**DATA SHOWN**

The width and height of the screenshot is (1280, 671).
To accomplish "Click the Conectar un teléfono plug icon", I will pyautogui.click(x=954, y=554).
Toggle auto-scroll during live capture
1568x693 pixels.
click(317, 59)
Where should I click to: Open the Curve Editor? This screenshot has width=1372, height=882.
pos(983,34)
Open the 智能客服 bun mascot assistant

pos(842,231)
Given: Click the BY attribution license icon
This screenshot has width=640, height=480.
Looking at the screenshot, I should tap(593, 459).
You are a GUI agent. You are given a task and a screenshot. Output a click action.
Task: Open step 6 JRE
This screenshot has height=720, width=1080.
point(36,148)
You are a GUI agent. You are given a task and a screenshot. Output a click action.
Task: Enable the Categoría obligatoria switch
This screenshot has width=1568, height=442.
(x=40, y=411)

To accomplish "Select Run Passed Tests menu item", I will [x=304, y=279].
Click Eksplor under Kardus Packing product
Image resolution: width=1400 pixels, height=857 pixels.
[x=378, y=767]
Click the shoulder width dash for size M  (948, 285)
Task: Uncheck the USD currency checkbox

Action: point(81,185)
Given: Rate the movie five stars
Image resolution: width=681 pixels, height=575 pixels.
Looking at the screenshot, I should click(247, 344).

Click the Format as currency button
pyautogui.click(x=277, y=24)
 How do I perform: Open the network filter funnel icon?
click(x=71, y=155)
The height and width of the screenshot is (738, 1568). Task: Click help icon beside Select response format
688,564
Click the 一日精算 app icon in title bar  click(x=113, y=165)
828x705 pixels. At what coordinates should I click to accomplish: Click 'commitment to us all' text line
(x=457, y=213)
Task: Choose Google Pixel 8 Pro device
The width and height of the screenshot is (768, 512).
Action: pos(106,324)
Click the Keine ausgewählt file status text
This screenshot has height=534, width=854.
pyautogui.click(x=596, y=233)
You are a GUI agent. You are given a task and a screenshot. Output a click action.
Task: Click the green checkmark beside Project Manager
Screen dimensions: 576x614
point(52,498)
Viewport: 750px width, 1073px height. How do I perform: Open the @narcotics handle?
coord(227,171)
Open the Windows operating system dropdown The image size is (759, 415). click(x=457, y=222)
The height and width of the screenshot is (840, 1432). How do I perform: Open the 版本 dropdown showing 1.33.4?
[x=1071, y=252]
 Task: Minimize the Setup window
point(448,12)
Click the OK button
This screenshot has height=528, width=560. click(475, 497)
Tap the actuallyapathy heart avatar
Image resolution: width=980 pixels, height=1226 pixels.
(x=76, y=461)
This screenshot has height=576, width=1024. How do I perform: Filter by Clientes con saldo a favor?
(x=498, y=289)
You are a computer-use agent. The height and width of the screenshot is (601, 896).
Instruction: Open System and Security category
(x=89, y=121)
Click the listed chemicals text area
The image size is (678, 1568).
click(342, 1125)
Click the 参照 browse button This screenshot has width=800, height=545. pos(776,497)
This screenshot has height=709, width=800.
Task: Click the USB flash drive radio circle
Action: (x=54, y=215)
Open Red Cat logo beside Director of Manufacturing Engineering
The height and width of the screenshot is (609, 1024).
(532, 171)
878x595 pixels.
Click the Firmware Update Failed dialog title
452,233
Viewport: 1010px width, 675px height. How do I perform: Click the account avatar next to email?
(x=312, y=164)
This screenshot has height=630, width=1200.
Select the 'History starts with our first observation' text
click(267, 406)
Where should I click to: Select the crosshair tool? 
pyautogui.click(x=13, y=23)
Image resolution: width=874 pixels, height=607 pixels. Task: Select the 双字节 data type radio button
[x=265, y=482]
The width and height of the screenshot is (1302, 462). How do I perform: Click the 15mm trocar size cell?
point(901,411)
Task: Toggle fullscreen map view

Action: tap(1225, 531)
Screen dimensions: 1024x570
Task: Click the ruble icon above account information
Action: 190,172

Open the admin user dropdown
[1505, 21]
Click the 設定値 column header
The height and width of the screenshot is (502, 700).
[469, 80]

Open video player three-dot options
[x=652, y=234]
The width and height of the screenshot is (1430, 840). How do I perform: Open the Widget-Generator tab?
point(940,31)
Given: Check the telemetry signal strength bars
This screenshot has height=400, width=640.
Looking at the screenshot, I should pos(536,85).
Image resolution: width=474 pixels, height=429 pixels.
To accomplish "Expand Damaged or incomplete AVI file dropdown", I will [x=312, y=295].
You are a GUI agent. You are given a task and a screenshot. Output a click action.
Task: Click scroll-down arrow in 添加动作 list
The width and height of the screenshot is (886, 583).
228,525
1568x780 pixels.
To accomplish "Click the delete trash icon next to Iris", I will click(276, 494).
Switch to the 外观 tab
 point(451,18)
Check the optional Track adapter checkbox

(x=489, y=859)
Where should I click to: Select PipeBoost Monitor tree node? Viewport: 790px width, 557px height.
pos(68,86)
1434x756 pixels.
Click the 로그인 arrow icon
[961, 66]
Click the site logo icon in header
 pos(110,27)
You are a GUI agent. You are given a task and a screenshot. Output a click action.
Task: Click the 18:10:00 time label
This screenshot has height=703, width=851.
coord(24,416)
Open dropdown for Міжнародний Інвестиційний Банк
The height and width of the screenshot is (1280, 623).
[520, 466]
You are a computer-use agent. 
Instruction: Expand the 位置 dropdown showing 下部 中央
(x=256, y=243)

**EXERCISE**
Return every line of the material word for word.

**RESPONSE**
The width and height of the screenshot is (1280, 671).
To accomplish "Click the Conectar un teléfono plug icon", I will pyautogui.click(x=954, y=554).
Toggle auto-scroll during live capture
1568x693 pixels.
click(317, 59)
Where should I click to: Open the Curve Editor? This screenshot has width=1372, height=882.
pos(983,34)
Open the 智能客服 bun mascot assistant

pos(842,231)
Given: Click the BY attribution license icon
This screenshot has width=640, height=480.
Looking at the screenshot, I should tap(593, 459).
You are a GUI agent. You are given a task and a screenshot. Output a click action.
Task: Open step 6 JRE
This screenshot has height=720, width=1080.
point(36,148)
You are a GUI agent. You are given a task and a screenshot. Output a click action.
Task: Enable the Categoría obligatoria switch
This screenshot has width=1568, height=442.
(x=40, y=411)

To accomplish "Select Run Passed Tests menu item", I will [x=304, y=279].
Click Eksplor under Kardus Packing product
Image resolution: width=1400 pixels, height=857 pixels.
[x=378, y=767]
Click the shoulder width dash for size M  (948, 285)
Task: Uncheck the USD currency checkbox

Action: point(81,185)
Given: Rate the movie five stars
Image resolution: width=681 pixels, height=575 pixels.
Looking at the screenshot, I should click(247, 344).

Click the Format as currency button
pyautogui.click(x=277, y=24)
 How do I perform: Open the network filter funnel icon?
click(x=71, y=155)
The height and width of the screenshot is (738, 1568). Task: Click help icon beside Select response format
688,564
Click the 一日精算 app icon in title bar  click(x=113, y=165)
828x705 pixels. At what coordinates should I click to accomplish: Click 'commitment to us all' text line
(x=457, y=213)
Task: Choose Google Pixel 8 Pro device
The width and height of the screenshot is (768, 512).
Action: pos(106,324)
Click the Keine ausgewählt file status text
This screenshot has height=534, width=854.
pyautogui.click(x=596, y=233)
You are a GUI agent. You are given a task and a screenshot. Output a click action.
Task: Click the green checkmark beside Project Manager
Screen dimensions: 576x614
point(52,498)
Viewport: 750px width, 1073px height. How do I perform: Open the @narcotics handle?
coord(227,171)
Open the Windows operating system dropdown The image size is (759, 415). click(x=457, y=222)
The height and width of the screenshot is (840, 1432). How do I perform: Open the 版本 dropdown showing 1.33.4?
[x=1071, y=252]
 Task: Minimize the Setup window
point(448,12)
Click the OK button
This screenshot has height=528, width=560. click(475, 497)
Tap the actuallyapathy heart avatar
Image resolution: width=980 pixels, height=1226 pixels.
(x=76, y=461)
This screenshot has height=576, width=1024. How do I perform: Filter by Clientes con saldo a favor?
(x=498, y=289)
You are a computer-use agent. The height and width of the screenshot is (601, 896).
Instruction: Open System and Security category
(x=89, y=121)
Click the listed chemicals text area
The image size is (678, 1568).
click(342, 1125)
Click the 参照 browse button This screenshot has width=800, height=545. pos(776,497)
This screenshot has height=709, width=800.
Task: Click the USB flash drive radio circle
Action: (x=54, y=215)
Open Red Cat logo beside Director of Manufacturing Engineering
The height and width of the screenshot is (609, 1024).
(532, 171)
878x595 pixels.
Click the Firmware Update Failed dialog title
452,233
Viewport: 1010px width, 675px height. How do I perform: Click the account avatar next to email?
(x=312, y=164)
This screenshot has height=630, width=1200.
Select the 'History starts with our first observation' text
click(267, 406)
Where should I click to: Select the crosshair tool? 
pyautogui.click(x=13, y=23)
Image resolution: width=874 pixels, height=607 pixels. Task: Select the 双字节 data type radio button
[x=265, y=482]
The width and height of the screenshot is (1302, 462). How do I perform: Click the 15mm trocar size cell?
point(901,411)
Task: Toggle fullscreen map view

Action: tap(1225, 531)
Screen dimensions: 1024x570
Task: Click the ruble icon above account information
Action: 190,172

Open the admin user dropdown
[1505, 21]
Click the 設定値 column header
The height and width of the screenshot is (502, 700).
[469, 80]

Open video player three-dot options
[x=652, y=234]
The width and height of the screenshot is (1430, 840). How do I perform: Open the Widget-Generator tab?
point(940,31)
Given: Check the telemetry signal strength bars
This screenshot has height=400, width=640.
Looking at the screenshot, I should pos(536,85).
Image resolution: width=474 pixels, height=429 pixels.
To accomplish "Expand Damaged or incomplete AVI file dropdown", I will [x=312, y=295].
You are a GUI agent. You are given a task and a screenshot. Output a click action.
Task: Click scroll-down arrow in 添加动作 list
The width and height of the screenshot is (886, 583).
228,525
1568x780 pixels.
To accomplish "Click the delete trash icon next to Iris", I will click(276, 494).
Switch to the 外观 tab
 point(451,18)
Check the optional Track adapter checkbox

(x=489, y=859)
Where should I click to: Select PipeBoost Monitor tree node? Viewport: 790px width, 557px height.
pos(68,86)
1434x756 pixels.
Click the 로그인 arrow icon
[961, 66]
Click the site logo icon in header
 pos(110,27)
You are a GUI agent. You are given a task and a screenshot. Output a click action.
Task: Click the 18:10:00 time label
This screenshot has height=703, width=851.
coord(24,416)
Open dropdown for Міжнародний Інвестиційний Банк
The height and width of the screenshot is (1280, 623).
[520, 466]
You are a computer-use agent. 
Instruction: Expand the 位置 dropdown showing 下部 中央
(x=256, y=243)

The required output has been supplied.